The problem >> Rewrite the records below, changing "Instruction" to "Goal" wherever it appears and leaving everything else as it is.
——
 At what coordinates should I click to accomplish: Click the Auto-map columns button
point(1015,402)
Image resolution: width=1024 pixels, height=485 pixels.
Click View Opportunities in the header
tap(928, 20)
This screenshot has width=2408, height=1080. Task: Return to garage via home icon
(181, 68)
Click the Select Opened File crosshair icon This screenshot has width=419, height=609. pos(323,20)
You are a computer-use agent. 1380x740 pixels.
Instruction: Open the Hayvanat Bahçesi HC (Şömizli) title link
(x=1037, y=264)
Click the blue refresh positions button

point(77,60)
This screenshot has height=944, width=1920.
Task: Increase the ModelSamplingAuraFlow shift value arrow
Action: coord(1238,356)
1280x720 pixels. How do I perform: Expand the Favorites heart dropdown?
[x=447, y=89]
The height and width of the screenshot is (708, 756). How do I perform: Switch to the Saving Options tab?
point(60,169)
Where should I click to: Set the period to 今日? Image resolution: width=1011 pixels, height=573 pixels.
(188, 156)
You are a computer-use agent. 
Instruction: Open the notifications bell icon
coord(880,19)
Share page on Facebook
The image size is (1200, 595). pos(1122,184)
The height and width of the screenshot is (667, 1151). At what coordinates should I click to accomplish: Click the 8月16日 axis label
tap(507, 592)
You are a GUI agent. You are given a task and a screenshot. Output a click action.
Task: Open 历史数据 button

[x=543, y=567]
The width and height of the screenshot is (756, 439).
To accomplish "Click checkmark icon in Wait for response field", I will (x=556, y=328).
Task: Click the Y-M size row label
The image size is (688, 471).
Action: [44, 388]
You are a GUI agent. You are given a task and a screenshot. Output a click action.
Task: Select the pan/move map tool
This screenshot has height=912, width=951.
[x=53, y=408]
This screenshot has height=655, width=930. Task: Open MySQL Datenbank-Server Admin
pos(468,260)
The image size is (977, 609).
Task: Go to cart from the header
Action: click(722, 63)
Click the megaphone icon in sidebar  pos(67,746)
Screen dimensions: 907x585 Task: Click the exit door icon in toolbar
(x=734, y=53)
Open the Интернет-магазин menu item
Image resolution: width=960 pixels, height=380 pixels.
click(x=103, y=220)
——
Exercise response >>
 At what coordinates should I click to accomplish: Click the Auto-map columns button
point(1015,402)
Image resolution: width=1024 pixels, height=485 pixels.
Click View Opportunities in the header
tap(928, 20)
This screenshot has width=2408, height=1080. Task: Return to garage via home icon
(181, 68)
Click the Select Opened File crosshair icon This screenshot has width=419, height=609. pos(323,20)
You are a computer-use agent. 1380x740 pixels.
Goal: Open the Hayvanat Bahçesi HC (Şömizli) title link
(x=1037, y=264)
Click the blue refresh positions button

point(77,60)
This screenshot has height=944, width=1920.
Task: Increase the ModelSamplingAuraFlow shift value arrow
Action: coord(1238,356)
1280x720 pixels. How do I perform: Expand the Favorites heart dropdown?
[x=447, y=89]
The height and width of the screenshot is (708, 756). How do I perform: Switch to the Saving Options tab?
point(60,169)
Where should I click to: Set the period to 今日? Image resolution: width=1011 pixels, height=573 pixels.
(188, 156)
You are a computer-use agent. 
Goal: Open the notifications bell icon
coord(880,19)
Share page on Facebook
The image size is (1200, 595). pos(1122,184)
The height and width of the screenshot is (667, 1151). At what coordinates should I click to accomplish: Click the 8月16日 axis label
tap(507, 592)
You are a GUI agent. You are given a task and a screenshot. Output a click action.
Task: Open 历史数据 button

[x=543, y=567]
The width and height of the screenshot is (756, 439).
To accomplish "Click checkmark icon in Wait for response field", I will (x=556, y=328).
Task: Click the Y-M size row label
The image size is (688, 471).
Action: [44, 388]
You are a GUI agent. You are given a task and a screenshot. Output a click action.
Task: Select the pan/move map tool
This screenshot has height=912, width=951.
[x=53, y=408]
This screenshot has height=655, width=930. Task: Open MySQL Datenbank-Server Admin
pos(468,260)
The image size is (977, 609).
Task: Go to cart from the header
Action: click(722, 63)
Click the megaphone icon in sidebar  pos(67,746)
Screen dimensions: 907x585 Task: Click the exit door icon in toolbar
(x=734, y=53)
Open the Интернет-магазин menu item
Image resolution: width=960 pixels, height=380 pixels.
click(x=103, y=220)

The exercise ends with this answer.